***** DATASET RECORDS *****

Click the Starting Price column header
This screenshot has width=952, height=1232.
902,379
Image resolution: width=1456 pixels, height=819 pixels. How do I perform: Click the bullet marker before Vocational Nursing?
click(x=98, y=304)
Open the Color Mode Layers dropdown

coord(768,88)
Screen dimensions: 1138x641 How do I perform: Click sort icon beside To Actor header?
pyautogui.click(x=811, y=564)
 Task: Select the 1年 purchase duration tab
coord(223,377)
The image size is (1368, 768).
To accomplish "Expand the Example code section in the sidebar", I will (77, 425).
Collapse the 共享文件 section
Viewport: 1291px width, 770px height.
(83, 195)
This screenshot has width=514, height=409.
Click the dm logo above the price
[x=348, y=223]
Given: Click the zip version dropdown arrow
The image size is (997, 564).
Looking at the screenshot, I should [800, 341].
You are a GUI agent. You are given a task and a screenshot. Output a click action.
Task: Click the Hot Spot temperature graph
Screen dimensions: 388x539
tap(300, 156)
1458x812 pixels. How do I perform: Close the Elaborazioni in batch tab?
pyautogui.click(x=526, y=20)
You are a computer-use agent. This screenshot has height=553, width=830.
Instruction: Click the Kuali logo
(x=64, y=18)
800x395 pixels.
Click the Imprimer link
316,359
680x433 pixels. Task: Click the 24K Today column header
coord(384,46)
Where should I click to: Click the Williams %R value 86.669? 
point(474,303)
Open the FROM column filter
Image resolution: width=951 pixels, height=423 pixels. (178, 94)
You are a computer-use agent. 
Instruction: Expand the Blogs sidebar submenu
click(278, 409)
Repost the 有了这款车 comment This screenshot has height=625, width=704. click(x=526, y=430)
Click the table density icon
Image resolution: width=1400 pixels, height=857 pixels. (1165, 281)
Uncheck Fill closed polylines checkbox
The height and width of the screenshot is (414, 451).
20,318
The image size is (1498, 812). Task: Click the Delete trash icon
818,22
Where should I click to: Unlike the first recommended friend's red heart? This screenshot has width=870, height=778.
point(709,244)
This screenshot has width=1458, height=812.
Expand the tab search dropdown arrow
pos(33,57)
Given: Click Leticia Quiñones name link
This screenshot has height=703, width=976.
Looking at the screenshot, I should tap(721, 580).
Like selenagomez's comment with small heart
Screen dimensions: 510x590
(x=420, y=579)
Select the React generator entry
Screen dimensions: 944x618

*****

WHAT THE TASK ASKS => Rewrite every line of the data above as a Markdown table with the columns Row and Data line, numbering the rows and leaving out blank lines.

WRITTEN SOLUTION =>
| Row | Data line |
|---|---|
| 1 | Click the Starting Price column header |
| 2 | This screenshot has width=952, height=1232. |
| 3 | 902,379 |
| 4 | Image resolution: width=1456 pixels, height=819 pixels. How do I perform: Click the bullet marker before Vocational Nursing? |
| 5 | click(x=98, y=304) |
| 6 | Open the Color Mode Layers dropdown |
| 7 | coord(768,88) |
| 8 | Screen dimensions: 1138x641 How do I perform: Click sort icon beside To Actor header? |
| 9 | pyautogui.click(x=811, y=564) |
| 10 |  Task: Select the 1年 purchase duration tab |
| 11 | coord(223,377) |
| 12 | The image size is (1368, 768). |
| 13 | To accomplish "Expand the Example code section in the sidebar", I will (77, 425). |
| 14 | Collapse the 共享文件 section |
| 15 | Viewport: 1291px width, 770px height. |
| 16 | (83, 195) |
| 17 | This screenshot has width=514, height=409. |
| 18 | Click the dm logo above the price |
| 19 | [x=348, y=223] |
| 20 | Given: Click the zip version dropdown arrow |
| 21 | The image size is (997, 564). |
| 22 | Looking at the screenshot, I should [800, 341]. |
| 23 | You are a GUI agent. You are given a task and a screenshot. Output a click action. |
| 24 | Task: Click the Hot Spot temperature graph |
| 25 | Screen dimensions: 388x539 |
| 26 | tap(300, 156) |
| 27 | 1458x812 pixels. How do I perform: Close the Elaborazioni in batch tab? |
| 28 | pyautogui.click(x=526, y=20) |
| 29 | You are a computer-use agent. This screenshot has height=553, width=830. |
| 30 | Instruction: Click the Kuali logo |
| 31 | (x=64, y=18) |
| 32 | 800x395 pixels. |
| 33 | Click the Imprimer link |
| 34 | 316,359 |
| 35 | 680x433 pixels. Task: Click the 24K Today column header |
| 36 | coord(384,46) |
| 37 | Where should I click to: Click the Williams %R value 86.669?  |
| 38 | point(474,303) |
| 39 | Open the FROM column filter |
| 40 | Image resolution: width=951 pixels, height=423 pixels. (178, 94) |
| 41 | You are a computer-use agent.  |
| 42 | Instruction: Expand the Blogs sidebar submenu |
| 43 | click(278, 409) |
| 44 | Repost the 有了这款车 comment This screenshot has height=625, width=704. click(x=526, y=430) |
| 45 | Click the table density icon |
| 46 | Image resolution: width=1400 pixels, height=857 pixels. (1165, 281) |
| 47 | Uncheck Fill closed polylines checkbox |
| 48 | The height and width of the screenshot is (414, 451). |
| 49 | 20,318 |
| 50 | The image size is (1498, 812). Task: Click the Delete trash icon |
| 51 | 818,22 |
| 52 | Where should I click to: Unlike the first recommended friend's red heart? This screenshot has width=870, height=778. |
| 53 | point(709,244) |
| 54 | This screenshot has width=1458, height=812. |
| 55 | Expand the tab search dropdown arrow |
| 56 | pos(33,57) |
| 57 | Given: Click Leticia Quiñones name link |
| 58 | This screenshot has height=703, width=976. |
| 59 | Looking at the screenshot, I should tap(721, 580). |
| 60 | Like selenagomez's comment with small heart |
| 61 | Screen dimensions: 510x590 |
| 62 | (x=420, y=579) |
| 63 | Select the React generator entry |
| 64 | Screen dimensions: 944x618 |